**ABOUT THIS EXERCISE**: Go through the entries below, tally each line with the string "zlatna", and give the final number by itself.

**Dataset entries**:

========

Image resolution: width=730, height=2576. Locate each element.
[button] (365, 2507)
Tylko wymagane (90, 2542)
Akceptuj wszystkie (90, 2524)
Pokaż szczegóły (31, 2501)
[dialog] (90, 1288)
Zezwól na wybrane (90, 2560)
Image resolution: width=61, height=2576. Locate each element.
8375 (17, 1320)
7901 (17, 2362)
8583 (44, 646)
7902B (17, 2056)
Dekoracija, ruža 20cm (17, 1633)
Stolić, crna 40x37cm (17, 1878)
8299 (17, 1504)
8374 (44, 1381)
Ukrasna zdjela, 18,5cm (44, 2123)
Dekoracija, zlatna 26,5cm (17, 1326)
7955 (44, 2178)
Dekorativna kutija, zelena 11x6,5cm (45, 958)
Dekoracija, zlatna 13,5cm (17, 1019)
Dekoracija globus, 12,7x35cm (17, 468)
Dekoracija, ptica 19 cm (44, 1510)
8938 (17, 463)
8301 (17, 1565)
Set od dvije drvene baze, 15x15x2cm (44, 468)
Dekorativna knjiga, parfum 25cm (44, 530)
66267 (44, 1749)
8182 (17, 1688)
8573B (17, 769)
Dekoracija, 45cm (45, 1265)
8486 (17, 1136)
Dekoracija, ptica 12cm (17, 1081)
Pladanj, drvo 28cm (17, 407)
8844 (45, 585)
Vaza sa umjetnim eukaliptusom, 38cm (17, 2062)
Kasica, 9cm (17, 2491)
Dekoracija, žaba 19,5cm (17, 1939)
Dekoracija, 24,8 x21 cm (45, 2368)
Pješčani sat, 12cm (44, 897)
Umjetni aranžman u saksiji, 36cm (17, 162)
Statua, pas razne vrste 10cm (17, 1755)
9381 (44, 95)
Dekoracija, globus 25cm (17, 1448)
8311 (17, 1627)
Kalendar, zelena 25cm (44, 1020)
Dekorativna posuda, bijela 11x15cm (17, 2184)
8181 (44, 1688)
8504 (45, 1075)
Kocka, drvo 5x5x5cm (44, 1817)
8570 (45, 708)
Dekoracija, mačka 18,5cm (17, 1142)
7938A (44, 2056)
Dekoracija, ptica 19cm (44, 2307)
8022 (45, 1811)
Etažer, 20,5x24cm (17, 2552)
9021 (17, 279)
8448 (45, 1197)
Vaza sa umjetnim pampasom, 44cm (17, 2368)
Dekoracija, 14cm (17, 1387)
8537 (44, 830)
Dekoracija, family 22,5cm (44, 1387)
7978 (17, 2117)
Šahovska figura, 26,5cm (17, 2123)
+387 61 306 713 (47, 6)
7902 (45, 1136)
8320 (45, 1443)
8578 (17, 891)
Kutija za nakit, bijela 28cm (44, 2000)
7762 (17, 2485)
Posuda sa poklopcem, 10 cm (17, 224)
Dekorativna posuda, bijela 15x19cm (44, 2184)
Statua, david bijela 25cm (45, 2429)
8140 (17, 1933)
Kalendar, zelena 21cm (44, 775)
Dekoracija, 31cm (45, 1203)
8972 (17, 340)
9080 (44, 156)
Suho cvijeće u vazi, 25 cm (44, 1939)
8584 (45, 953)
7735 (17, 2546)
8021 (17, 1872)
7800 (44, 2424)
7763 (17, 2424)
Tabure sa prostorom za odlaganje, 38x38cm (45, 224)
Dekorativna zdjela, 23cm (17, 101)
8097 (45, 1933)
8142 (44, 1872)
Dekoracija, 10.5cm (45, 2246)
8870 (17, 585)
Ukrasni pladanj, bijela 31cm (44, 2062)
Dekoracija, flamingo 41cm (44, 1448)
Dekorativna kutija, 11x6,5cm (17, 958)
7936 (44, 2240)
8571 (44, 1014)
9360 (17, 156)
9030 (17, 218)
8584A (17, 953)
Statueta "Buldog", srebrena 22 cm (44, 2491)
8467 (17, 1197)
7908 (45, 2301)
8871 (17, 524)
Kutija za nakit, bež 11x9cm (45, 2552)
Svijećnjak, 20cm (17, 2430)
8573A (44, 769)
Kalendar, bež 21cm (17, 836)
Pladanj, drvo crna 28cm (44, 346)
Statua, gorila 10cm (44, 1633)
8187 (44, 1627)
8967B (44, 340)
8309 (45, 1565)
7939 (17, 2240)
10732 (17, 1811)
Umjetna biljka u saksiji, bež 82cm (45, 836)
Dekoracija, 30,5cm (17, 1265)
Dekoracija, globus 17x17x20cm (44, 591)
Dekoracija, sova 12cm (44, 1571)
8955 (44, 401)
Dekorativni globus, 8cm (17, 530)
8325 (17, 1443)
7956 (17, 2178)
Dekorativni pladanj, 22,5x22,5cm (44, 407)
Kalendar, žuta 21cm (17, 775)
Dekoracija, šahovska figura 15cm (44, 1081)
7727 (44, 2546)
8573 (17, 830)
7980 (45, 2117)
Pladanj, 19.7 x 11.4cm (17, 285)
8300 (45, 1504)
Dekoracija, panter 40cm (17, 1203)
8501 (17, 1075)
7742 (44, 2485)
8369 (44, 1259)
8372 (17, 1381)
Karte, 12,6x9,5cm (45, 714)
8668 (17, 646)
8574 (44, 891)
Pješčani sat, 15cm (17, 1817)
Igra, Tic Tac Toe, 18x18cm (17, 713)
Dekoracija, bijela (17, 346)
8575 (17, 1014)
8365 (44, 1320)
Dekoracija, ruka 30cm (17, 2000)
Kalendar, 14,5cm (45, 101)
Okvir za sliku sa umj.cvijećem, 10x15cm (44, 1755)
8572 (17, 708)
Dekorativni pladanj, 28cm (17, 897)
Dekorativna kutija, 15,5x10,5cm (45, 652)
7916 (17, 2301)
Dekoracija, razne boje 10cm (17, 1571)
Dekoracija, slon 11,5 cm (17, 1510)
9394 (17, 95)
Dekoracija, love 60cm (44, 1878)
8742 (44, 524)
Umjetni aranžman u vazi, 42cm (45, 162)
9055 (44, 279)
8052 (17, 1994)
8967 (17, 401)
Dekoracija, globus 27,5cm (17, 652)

========

**RESPONSE BELOW**: 2